Il s’agit tout bêtement de la malheureuse et isolée ultime gousse d’ail confit au fond de son joli pot !

Aviez-vous trouvé ? J’avoue que j’aime beaucoup l’ail, en bonne provençale, et que cette préparation lui rend honneur en adoucissant son goût en une sorte de pâte aromatique fondante, bien abritée dans son petit habit rose.

Pour faire de l’ail confit, rien de plus simple :

  • 2 têtes d’ail frais (de l’ail rose, c’est encore meilleur)
  • 20 cl d’huile neutre (colza à mon goût, mais pourquoi pas arachide, maïs, soja…)

Séparer les gousses d’ail de la tête tout en leur conservant bien soigneusement la peau tout autour.

Dans une petite casserole, verser les gousses d’ail entières, recouvrir avec l’huile.Faire chauffer à feu très doux (si besoin, mettez un diffuseur) : les gousses ne doivent pas frire mais confire tendrement dans leur petit bain d’huile.

Comptez environ 25 mn de cuisson, en remuant souvent la casserole d’un mouvement souple et alerte du poignet. C’est cuit lorsque une pointe de couteau rentre sans difficulté dans une gousse.

Laissez refroidir et mettez dans de jolis bocaux. Se conserve bien au frigo et se sert en accompagnement de viandes froides, pour parfumer délicatement un plat de pâtes..

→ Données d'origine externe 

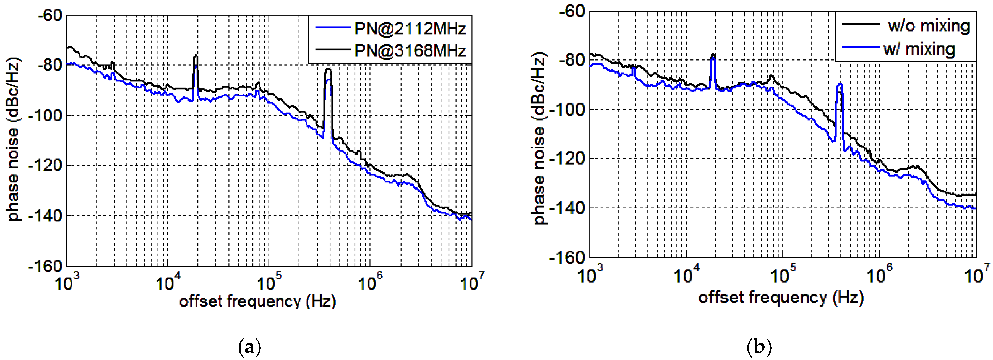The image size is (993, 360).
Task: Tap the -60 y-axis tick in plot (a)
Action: [50, 15]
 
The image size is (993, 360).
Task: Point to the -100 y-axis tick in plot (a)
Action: [45, 115]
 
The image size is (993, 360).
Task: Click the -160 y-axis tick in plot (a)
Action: [45, 266]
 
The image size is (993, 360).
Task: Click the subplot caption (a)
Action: [250, 347]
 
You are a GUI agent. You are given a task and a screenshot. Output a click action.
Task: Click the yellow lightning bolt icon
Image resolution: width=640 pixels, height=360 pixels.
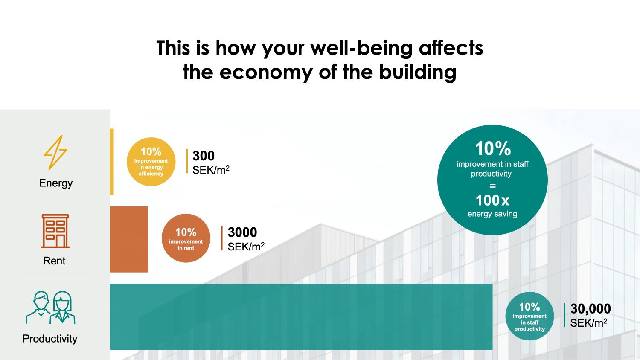pos(55,152)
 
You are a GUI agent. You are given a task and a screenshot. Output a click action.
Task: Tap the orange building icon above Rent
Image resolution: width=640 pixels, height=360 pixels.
pos(55,231)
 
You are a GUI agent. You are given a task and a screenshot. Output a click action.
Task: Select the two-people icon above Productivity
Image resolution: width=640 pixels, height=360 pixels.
pos(50,308)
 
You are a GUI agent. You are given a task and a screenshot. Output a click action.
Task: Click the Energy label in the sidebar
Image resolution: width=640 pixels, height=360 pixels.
pos(56,183)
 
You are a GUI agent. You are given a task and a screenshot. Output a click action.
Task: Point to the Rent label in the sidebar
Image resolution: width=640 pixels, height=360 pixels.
pos(54,261)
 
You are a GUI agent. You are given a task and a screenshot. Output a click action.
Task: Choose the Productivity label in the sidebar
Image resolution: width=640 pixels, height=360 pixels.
pos(50,339)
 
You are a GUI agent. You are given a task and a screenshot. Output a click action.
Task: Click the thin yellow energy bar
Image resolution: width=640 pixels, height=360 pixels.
pos(112,162)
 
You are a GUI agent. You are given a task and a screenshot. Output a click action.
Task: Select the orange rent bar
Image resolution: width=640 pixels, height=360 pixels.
pos(129,239)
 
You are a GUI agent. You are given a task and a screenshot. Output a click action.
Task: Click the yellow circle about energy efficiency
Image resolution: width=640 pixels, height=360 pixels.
pos(151,162)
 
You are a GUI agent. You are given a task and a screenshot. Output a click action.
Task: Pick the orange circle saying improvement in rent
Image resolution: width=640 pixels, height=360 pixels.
pos(186,238)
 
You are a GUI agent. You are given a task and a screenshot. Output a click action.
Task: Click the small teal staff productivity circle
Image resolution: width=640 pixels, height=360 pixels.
pos(529,316)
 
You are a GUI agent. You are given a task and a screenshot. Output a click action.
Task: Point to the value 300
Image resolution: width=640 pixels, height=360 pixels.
pos(204,156)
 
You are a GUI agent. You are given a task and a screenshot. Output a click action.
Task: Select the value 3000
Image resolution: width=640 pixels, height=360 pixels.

L’huile parfumée à l’ail fait merveille en assaisonnement de salade et pour relever les pizzas.

On peut également préparer cet ail confit en papillote au four.

Pour rendre à César ce que doit : cette recette s’inspire d’une préparation de Patricia Wells, dont j’aime particulièrement les ouvrages clairs et concis.

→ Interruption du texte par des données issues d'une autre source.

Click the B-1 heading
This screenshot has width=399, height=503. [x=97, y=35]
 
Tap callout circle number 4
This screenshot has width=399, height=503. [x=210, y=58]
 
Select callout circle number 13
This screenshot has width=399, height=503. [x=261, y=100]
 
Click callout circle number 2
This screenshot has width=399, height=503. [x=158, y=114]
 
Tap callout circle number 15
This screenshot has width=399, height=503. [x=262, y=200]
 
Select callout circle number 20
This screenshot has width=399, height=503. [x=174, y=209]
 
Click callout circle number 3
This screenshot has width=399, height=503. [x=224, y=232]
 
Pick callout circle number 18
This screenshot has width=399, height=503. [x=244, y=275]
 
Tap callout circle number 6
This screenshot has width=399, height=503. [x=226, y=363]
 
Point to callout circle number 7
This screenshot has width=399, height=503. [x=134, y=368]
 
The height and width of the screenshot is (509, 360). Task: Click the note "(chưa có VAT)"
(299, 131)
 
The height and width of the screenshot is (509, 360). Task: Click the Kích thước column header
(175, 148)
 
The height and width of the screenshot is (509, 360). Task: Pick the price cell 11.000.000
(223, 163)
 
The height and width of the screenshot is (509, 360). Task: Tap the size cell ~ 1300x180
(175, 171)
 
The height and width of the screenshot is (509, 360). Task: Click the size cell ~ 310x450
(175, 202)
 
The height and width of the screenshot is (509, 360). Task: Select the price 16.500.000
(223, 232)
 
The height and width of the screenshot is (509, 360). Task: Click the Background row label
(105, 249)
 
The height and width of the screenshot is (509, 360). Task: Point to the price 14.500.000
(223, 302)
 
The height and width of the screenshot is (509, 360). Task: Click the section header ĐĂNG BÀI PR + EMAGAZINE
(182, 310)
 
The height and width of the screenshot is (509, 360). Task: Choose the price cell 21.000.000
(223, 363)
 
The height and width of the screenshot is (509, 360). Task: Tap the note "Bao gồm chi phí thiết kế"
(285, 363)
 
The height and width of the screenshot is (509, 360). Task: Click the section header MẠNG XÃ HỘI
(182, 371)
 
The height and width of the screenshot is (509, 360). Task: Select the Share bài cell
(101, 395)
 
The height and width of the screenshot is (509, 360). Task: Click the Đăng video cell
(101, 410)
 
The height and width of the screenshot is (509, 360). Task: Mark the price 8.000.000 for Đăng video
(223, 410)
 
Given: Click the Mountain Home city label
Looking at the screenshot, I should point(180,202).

Pour en savoir plus sur l’ail confit et notamment la manière de le cuisiner de Michel Rostang, je recommande l’excellente page de Saveurs.sympatico consacré à ce petit bulbe.

Qui suis-je ?

Lundi 16 août 2004

Mise à jour de ce texte au 30 mars 2006

Les lignes ci-dessous restent toujours valides, à quelques ajouts près !
J’ai désormais fêté mes 30 ans, adore toujours autant la cuisine… la famille s’est agrandie d’un petit bout de chou depuis, ce qui fait moins de temps pour cuisiner, certes, mais d’autres expériences !

J’ai depuis changé de job et travaille désormais dans le secteur des Fruits et Légumes, mettant à profit mon goût pour les aliments et leur histoire.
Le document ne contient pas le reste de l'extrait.